Exercise — Write out the following material line for line, changing nothing.

Supplied data —
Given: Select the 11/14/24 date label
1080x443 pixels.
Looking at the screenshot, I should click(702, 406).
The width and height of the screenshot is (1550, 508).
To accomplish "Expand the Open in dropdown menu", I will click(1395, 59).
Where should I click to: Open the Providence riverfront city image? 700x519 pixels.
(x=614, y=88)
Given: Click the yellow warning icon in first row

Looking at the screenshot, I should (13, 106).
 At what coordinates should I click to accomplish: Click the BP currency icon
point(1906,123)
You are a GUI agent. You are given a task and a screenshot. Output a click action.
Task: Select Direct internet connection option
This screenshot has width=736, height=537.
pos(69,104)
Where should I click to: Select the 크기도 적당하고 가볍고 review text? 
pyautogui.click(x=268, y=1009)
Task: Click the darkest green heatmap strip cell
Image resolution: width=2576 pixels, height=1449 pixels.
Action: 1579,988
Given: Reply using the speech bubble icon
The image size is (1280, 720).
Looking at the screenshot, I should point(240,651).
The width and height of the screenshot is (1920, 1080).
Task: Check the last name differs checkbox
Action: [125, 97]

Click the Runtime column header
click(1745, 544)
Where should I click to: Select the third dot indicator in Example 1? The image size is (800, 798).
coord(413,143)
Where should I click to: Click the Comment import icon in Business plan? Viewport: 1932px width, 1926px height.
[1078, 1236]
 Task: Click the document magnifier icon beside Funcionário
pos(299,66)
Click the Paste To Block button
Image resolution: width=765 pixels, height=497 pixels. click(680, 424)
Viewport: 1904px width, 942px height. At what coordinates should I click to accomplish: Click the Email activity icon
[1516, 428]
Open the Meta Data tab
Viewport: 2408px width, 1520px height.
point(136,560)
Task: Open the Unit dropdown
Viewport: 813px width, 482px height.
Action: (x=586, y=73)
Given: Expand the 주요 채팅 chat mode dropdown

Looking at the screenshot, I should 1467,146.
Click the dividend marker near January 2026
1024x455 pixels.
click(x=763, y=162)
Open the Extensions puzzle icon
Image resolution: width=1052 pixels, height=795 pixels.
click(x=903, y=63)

Exercise answer —
Given: Select the 11/14/24 date label
1080x443 pixels.
Looking at the screenshot, I should click(702, 406).
The width and height of the screenshot is (1550, 508).
To accomplish "Expand the Open in dropdown menu", I will click(1395, 59).
Where should I click to: Open the Providence riverfront city image? 700x519 pixels.
(x=614, y=88)
Given: Click the yellow warning icon in first row

Looking at the screenshot, I should (13, 106).
 At what coordinates should I click to accomplish: Click the BP currency icon
point(1906,123)
You are a GUI agent. You are given a task and a screenshot. Output a click action.
Task: Select Direct internet connection option
This screenshot has width=736, height=537.
pos(69,104)
Where should I click to: Select the 크기도 적당하고 가볍고 review text? 
pyautogui.click(x=268, y=1009)
Task: Click the darkest green heatmap strip cell
Image resolution: width=2576 pixels, height=1449 pixels.
Action: 1579,988
Given: Reply using the speech bubble icon
The image size is (1280, 720).
Looking at the screenshot, I should point(240,651).
The width and height of the screenshot is (1920, 1080).
Task: Check the last name differs checkbox
Action: [125, 97]

Click the Runtime column header
click(1745, 544)
Where should I click to: Select the third dot indicator in Example 1? The image size is (800, 798).
coord(413,143)
Where should I click to: Click the Comment import icon in Business plan? Viewport: 1932px width, 1926px height.
[1078, 1236]
 Task: Click the document magnifier icon beside Funcionário
pos(299,66)
Click the Paste To Block button
Image resolution: width=765 pixels, height=497 pixels. click(680, 424)
Viewport: 1904px width, 942px height. At what coordinates should I click to accomplish: Click the Email activity icon
[1516, 428]
Open the Meta Data tab
Viewport: 2408px width, 1520px height.
point(136,560)
Task: Open the Unit dropdown
Viewport: 813px width, 482px height.
Action: (x=586, y=73)
Given: Expand the 주요 채팅 chat mode dropdown

Looking at the screenshot, I should 1467,146.
Click the dividend marker near January 2026
1024x455 pixels.
click(x=763, y=162)
Open the Extensions puzzle icon
Image resolution: width=1052 pixels, height=795 pixels.
click(x=903, y=63)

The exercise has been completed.